Many parents think they have developed a thorough post-divorce, co-parenting plan only to realize (often during a holiday season) they might have been a bit too vague. You might have thought that you and your ex get along well enough to wing it when it comes to special occasions and holidays. You might also wind up being one of many parents who encounter legal problems when winging it doesn’t work out as you’d hoped it would.
An ounce of prevention may be worth a pound of cure
You’ve likely heard this old cliché before. It might prove true when your goal is to enjoy a peaceful co-parenting relationship with your ex during the holidays. The more details you can work out ahead of time, the less likely you’ll be caught surprised or upset about an issue that arises regarding child custody or visitation during a holiday season.

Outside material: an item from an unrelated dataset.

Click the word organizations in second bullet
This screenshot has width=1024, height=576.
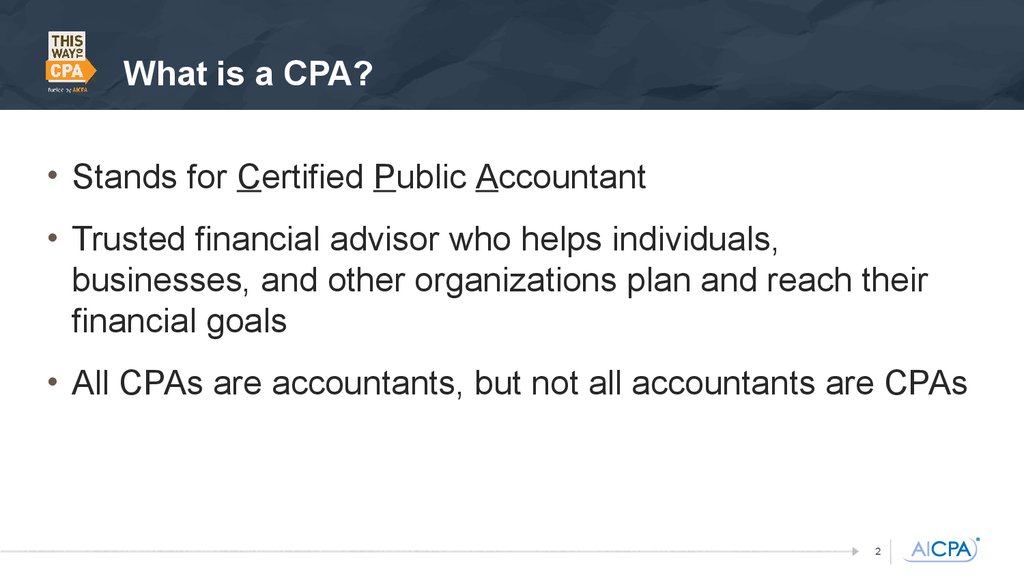pyautogui.click(x=516, y=281)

Does getting divorced mean you have to lose all spontaneity when planning fun activities with your children? For instance, can you no longer decide on a whim to head out to a local farm to buy a Christmas tree without first checking if it is okay with your ex? The answer depends on whether there is an existing court order and what its terms happen to be. You might not want to interrupt your kids’ visit with their other parent to take them on a spontaneous outing.

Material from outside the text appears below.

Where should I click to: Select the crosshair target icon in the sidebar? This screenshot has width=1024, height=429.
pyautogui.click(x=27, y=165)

Agree to work together as a team
You might want to alternate holidays. You share Christmas with the kids one year, then they go to your ex’s house the next year. If you and your co-parent are on good terms, you might consider sharing a few holidays. This way, your children still get to experience special occasions with both parents under the same roof.

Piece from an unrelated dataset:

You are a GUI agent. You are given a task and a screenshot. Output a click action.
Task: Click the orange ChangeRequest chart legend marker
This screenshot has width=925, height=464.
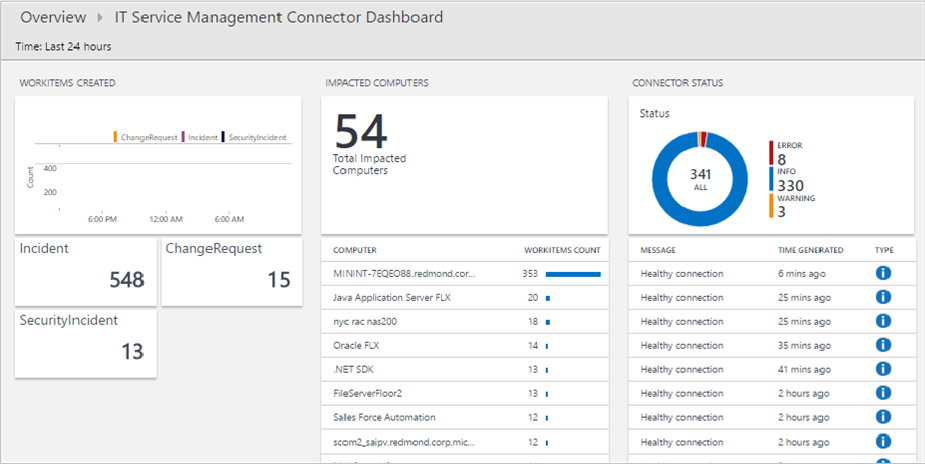[116, 137]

The good news is that there are no state laws or regulations that prohibit you and your ex from working out an agreement that fits your goals and needs and also keeps your children’s best interests in mind. You can incorporate a customized holiday schedule into your co-parenting agreement.
If a problem arises
Holidays can be stressful, even when there are no extenuating circumstances to add fuel to the fire. Divorce doesn’t necessarily have to ruin your holidays, but it will likely have a significant impact on you and your kids. If a problem arises, such as if your ex disregards the terms of your court order or tries to keep you from seeing your children on a special occasion, you’ll want to know where to seek support to help resolve the issue.
Most Arizona parents stay closely connected to experienced family law attorneys so that they don’t have to go it alone in court when something happens that prompts a need for litigation.